The Supreme Court has upheld the Affordable care Act—the most significant domestic policy accomplishment of President Obama’s tenure—by a vote of 5-4.
Chief Justice John Roberts and Justices Sotomayor, Kagan, Ginsburg, and Breyer voted to uphold the health care law’s individual mandate as a tax, requiring almost all Americans to buy health insurance. Justices Scalia, Alito, Thomas, and Kennedy voted to strike it down.
The bottom line: the entire ACA is upheld, with the exception that the federal government’s power to terminate states’ Medicaid funds is narrowly read.
In a key section, the ruling notes:
Our precedent demonstrates that Congress had the power to impose the exaction in Section 5000A under the taxing power, and that Section 5000A need not be read to do more than impose a tax. This is sufficient to sustain it.
In other words, the court ruled that the fact that the writers of the law called it a mandate rather than a tax is irrelevant, since it functions like a tax. No one questions Congress’s power to impose a tax.
SCOTUSblog’s Tom Goldstein expanded on that in an interview with msnbc. “As a technical matter you don’t have to buy health insurance if you’re willing to pay the tax,” Goldstein said. “You have to comply with the tax, it’s not an optional tax. The Supreme Court has said …the mandate is upheld under the taxing power and there is still a consequence for not complying with the mandate. The court didn’t throw out the mandate piece of this.”
Goldstein suggested the ruling will likely be seen broadly as legitimate and impartial. “The conservative Chief Justice of the U.S. Supreme Court upheld the President’s health care law,” he said. “The public can have a lot of confidence in this result.”
As TPM noted at the time, Roberts may have tipped his hand that he took this view of the mandate during oral arguments in March. “The idea that the mandate is something separate from whether you want to call it a penalty or tax just doesn’t seem to make much sense,” he declared at that time. “It’s a command. A mandate is a command. If there is nothing behind the command, it’s sort of, well what happens if you don’t file the mandate? And the answer is nothing. It seems very artificial to separate the punishment from the crime. … Why would you have a requirement that is completely toothless? You know, buy insurance or else. Or else what? Or else nothing.”

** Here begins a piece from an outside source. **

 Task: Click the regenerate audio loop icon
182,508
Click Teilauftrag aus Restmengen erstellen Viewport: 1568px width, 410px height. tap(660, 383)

In a tweet, Rep. Nancy Pelosi, the House Democratic leader, called the ruling a “victory for the American people,” adding that “millions of American families and children will have certainty of health care benefits + affordable care.”
And Senate Majority Leader Harry Reid said on the Senate floor: “No longer will Americans live in fear of losing their health insurance because they lose a job. No longer will tens of millions of Americans rely on emergency room care or go without care entirely because they have no insurance at all.”
Meanwhile, RNC chair Reince Priebus tweeted: “Just elect Romney. We need full repeal.” And Speaker John Boehner echoed that, saying in a statement that the ruling “underscores the urgency of repealing this harmful law in its entirety.”
Republicans said the House would vote the week of July 9th on repealing the law. Mitt Romney has also said he’d repeal the law if elected.